Alessandra Ferri a révolutionné la danse, pas seulement avec ses 59 ans. Mais personne n’avait jamais inspiré une telle concentration de figures féminines matures aux grands chorégraphes mondiaux.


Len moyenne c’est 40 ans. Bien sûr, il y a ceux qui arrêtent plus tôt et ceux bien plus tard (Sylvie Guillem a pris sa retraite à 50 ans, Margot Fonteyn à 60 ans, Carla Fracci a continué jusqu’à plus de 70 ans). Et puis il y a Alessandra Ferri. Un unicum, protagoniste d’une véritable révolution. Car ce n’est pas vulgairement une question d’âge, ses 59 ans n’y sont pour rien. C’est que personne n’avait jamais inspiré une telle concentration de figures féminines matures aux grands chorégraphes mondiaux : Léa de Chéri à Martha Clarke (2013), Eleonora Duse de Duse à John Neumeier (2015), Virginia Woolf de Woolf Works ou la Mère d’AphteRite à Wayne McGregor (2015 et 2018).

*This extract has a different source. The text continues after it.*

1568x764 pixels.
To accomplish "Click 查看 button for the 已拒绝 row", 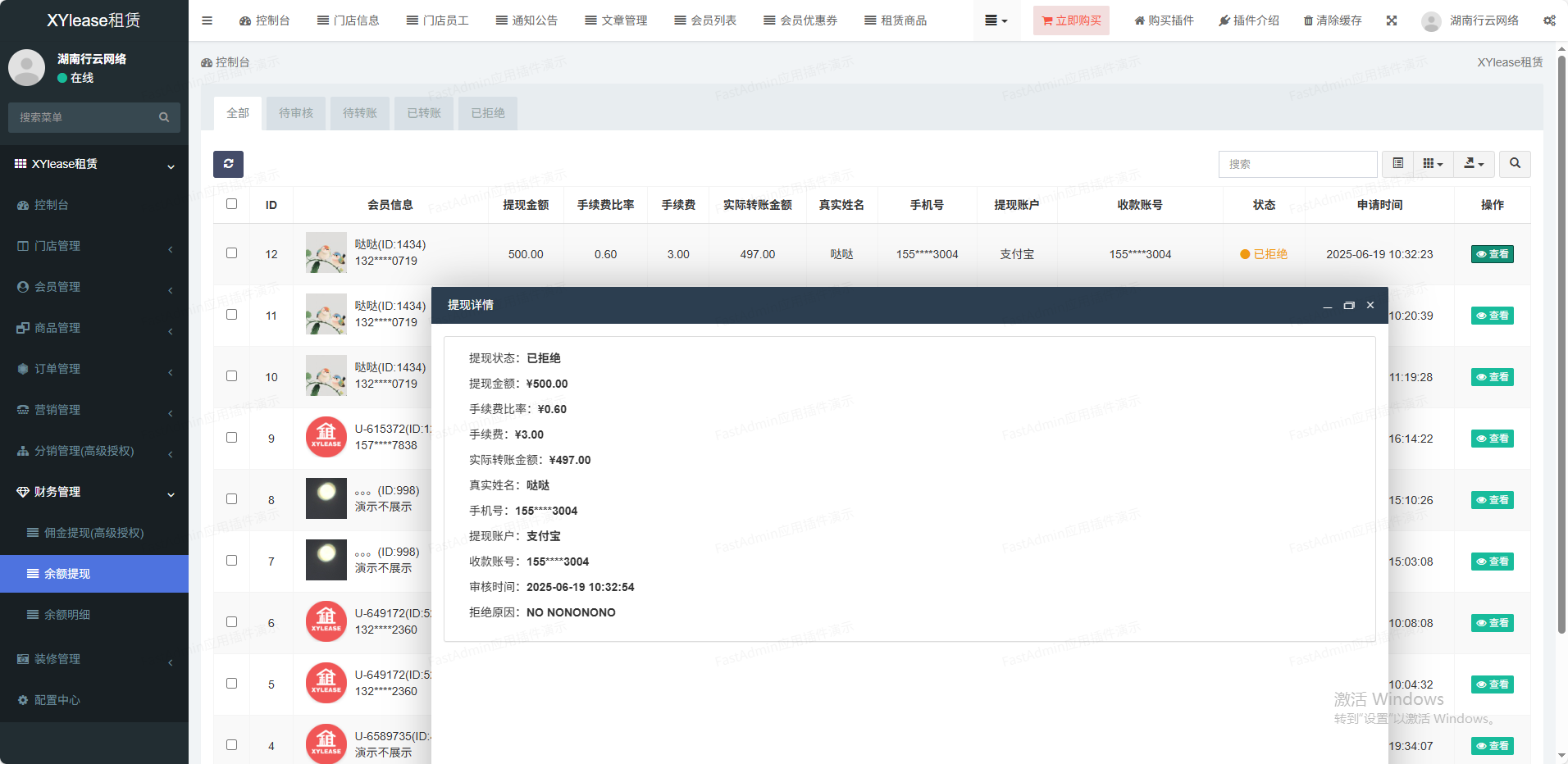I will point(1492,254).
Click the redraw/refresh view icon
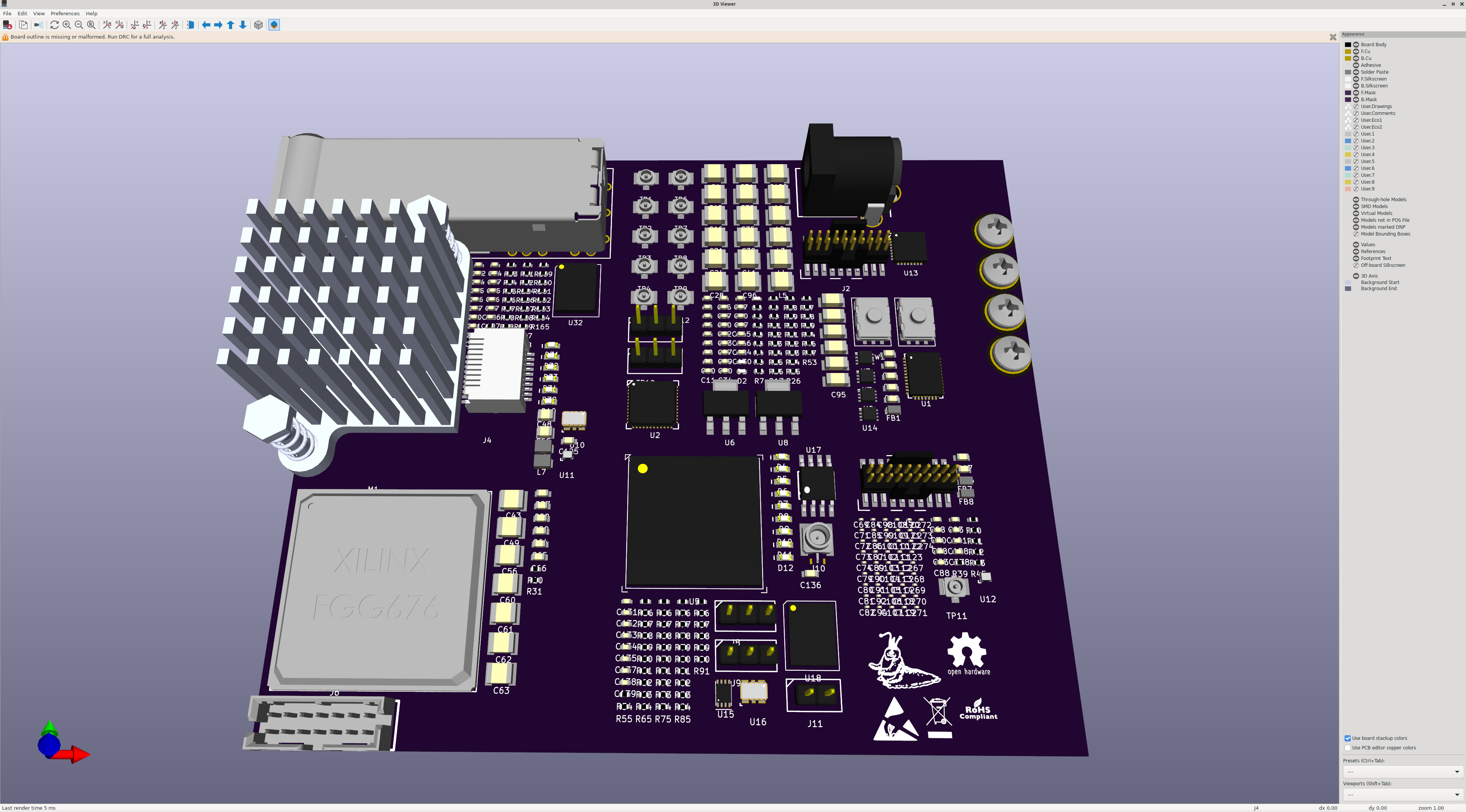This screenshot has width=1466, height=812. click(x=55, y=25)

Prima Ballerina Absoluta et ancienne ballerine prima de l’American Ballet Theatre, Alessandra Ferri avec Herman Cornejo – danseur principal de l’American Ballet Theatre danseur principal – dans « Flair » avant l’ouverture au Joyce Theatre le 1er mars 2016. (Le crédit photo doit se lire TIMOTHY A. CLARY / AFP via Getty Images)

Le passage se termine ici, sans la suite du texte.